Baravan Husni i jego dzieci przebywali w ośrodku dla uchodźców prowadzonym przez Fundację Dialog w Białymstoku. Zostali objęci pomocą instytucjonalną.
— Wszyscy, zwłaszcza dzieci, w głębokiej traumie, z zespołem stresu pourazowego związanego z ciężkimi przeżyciami, opuszczeniem domu, a przede wszystkim ze śmiercią matki i żony. W ośrodku otrzymali niezbędną pomoc i opiekę, w tym wsparcie psychologiczne, uczyli się języka angielskiego i polskiego. Cały czas towarzyszyła im tęsknota za stabilizacją, spokojem, normalnym życiem, rówieśnikami, szkołą, bezpiecznym i ciepłym domem. Ten dom znaleźli w Sopocie, za sprawą listu, który do prezydenta miasta napisała gdańska dziennikarka Magdalena Świerczyńska-Dolot i przyjaciele rodziny Baravana Husni.

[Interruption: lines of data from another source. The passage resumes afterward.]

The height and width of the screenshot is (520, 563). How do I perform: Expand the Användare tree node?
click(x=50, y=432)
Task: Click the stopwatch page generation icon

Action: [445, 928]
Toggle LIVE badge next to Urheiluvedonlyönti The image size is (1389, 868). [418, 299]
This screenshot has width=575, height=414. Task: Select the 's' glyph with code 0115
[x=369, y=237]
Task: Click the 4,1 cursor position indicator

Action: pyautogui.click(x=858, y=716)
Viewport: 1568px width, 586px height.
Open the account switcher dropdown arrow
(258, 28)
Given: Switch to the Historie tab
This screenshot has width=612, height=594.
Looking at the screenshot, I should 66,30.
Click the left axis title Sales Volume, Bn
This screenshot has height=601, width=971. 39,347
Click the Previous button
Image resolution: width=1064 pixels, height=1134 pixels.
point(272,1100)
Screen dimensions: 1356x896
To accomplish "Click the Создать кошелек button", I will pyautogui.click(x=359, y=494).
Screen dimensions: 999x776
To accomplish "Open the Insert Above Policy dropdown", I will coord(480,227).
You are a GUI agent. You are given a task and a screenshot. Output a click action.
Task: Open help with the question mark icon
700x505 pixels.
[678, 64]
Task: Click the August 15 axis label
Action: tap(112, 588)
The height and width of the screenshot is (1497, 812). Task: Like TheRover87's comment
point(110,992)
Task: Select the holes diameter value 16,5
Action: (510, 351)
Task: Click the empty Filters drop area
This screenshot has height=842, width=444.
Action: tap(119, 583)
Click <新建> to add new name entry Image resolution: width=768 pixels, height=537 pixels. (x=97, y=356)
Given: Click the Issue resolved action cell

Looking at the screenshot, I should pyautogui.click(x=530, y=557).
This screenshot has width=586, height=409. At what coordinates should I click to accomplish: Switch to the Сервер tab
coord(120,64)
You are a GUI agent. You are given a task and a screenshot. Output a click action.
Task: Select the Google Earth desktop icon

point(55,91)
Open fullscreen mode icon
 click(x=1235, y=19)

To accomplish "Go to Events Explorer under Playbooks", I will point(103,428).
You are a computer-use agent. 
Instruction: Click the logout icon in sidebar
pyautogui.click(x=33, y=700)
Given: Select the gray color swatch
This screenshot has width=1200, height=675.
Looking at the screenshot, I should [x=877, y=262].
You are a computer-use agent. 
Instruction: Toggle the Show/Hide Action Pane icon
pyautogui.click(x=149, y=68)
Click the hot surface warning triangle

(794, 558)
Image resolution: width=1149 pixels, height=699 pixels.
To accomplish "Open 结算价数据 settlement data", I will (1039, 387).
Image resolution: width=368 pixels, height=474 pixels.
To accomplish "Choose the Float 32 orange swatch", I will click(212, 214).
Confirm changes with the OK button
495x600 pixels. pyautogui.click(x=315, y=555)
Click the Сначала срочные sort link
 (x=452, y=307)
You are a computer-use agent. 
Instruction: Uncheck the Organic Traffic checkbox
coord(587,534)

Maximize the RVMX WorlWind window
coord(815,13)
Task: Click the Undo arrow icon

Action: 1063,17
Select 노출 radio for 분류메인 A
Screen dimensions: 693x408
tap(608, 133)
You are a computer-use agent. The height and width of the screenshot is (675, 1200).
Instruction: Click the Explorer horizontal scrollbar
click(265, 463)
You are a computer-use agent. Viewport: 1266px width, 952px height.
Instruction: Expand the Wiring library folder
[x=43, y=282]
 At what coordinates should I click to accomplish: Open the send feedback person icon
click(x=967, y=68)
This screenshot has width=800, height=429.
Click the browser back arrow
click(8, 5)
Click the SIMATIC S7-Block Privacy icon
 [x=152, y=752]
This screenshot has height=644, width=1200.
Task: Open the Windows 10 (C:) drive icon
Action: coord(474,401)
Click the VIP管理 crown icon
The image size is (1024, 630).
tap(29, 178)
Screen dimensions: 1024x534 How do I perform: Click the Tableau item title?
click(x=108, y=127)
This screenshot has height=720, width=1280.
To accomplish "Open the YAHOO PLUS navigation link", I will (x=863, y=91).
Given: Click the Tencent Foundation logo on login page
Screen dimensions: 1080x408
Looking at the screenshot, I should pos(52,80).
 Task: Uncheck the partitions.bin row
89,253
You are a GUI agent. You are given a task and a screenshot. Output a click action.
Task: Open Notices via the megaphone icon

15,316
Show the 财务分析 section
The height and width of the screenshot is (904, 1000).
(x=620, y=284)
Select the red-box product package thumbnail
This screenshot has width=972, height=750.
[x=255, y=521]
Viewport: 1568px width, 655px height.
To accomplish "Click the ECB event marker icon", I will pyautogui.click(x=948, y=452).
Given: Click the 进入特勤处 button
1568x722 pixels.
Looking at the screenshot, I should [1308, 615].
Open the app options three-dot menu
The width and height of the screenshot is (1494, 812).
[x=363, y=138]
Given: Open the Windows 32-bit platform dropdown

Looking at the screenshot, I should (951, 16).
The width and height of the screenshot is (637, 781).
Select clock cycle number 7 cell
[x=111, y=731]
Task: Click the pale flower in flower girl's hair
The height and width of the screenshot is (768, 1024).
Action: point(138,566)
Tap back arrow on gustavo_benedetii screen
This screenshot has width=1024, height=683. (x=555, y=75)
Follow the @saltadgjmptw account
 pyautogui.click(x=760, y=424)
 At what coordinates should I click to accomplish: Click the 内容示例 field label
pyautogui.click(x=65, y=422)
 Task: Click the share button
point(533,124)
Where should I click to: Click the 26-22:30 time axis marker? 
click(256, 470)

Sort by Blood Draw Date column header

Jest wśród nich również Piotr Matecki, aktywista, który wtedy, w listopadzie 2021 roku, brał udział w akcji ratowania rodziny w przygranicznym lesie - informuje miasto.
„Wierzymy, że w tym mieście rodzina na pewno się odnajdzie, dzieci pójdą do szkoły, a ich ojciec rozpocznie pracę. W Iraku pracował jako operator koparki. W Trójmieście mieszkają przyjaciele rodziny, którzy na pewno pomogą w asymilacji, pomoc zaoferowała także Muzułmańska Grupa Wyznaniowa w Gdańsku” – napisali w liście.
Kurdyjska rodzina zamieszkała w Sopocie w sobotę, 12 marca.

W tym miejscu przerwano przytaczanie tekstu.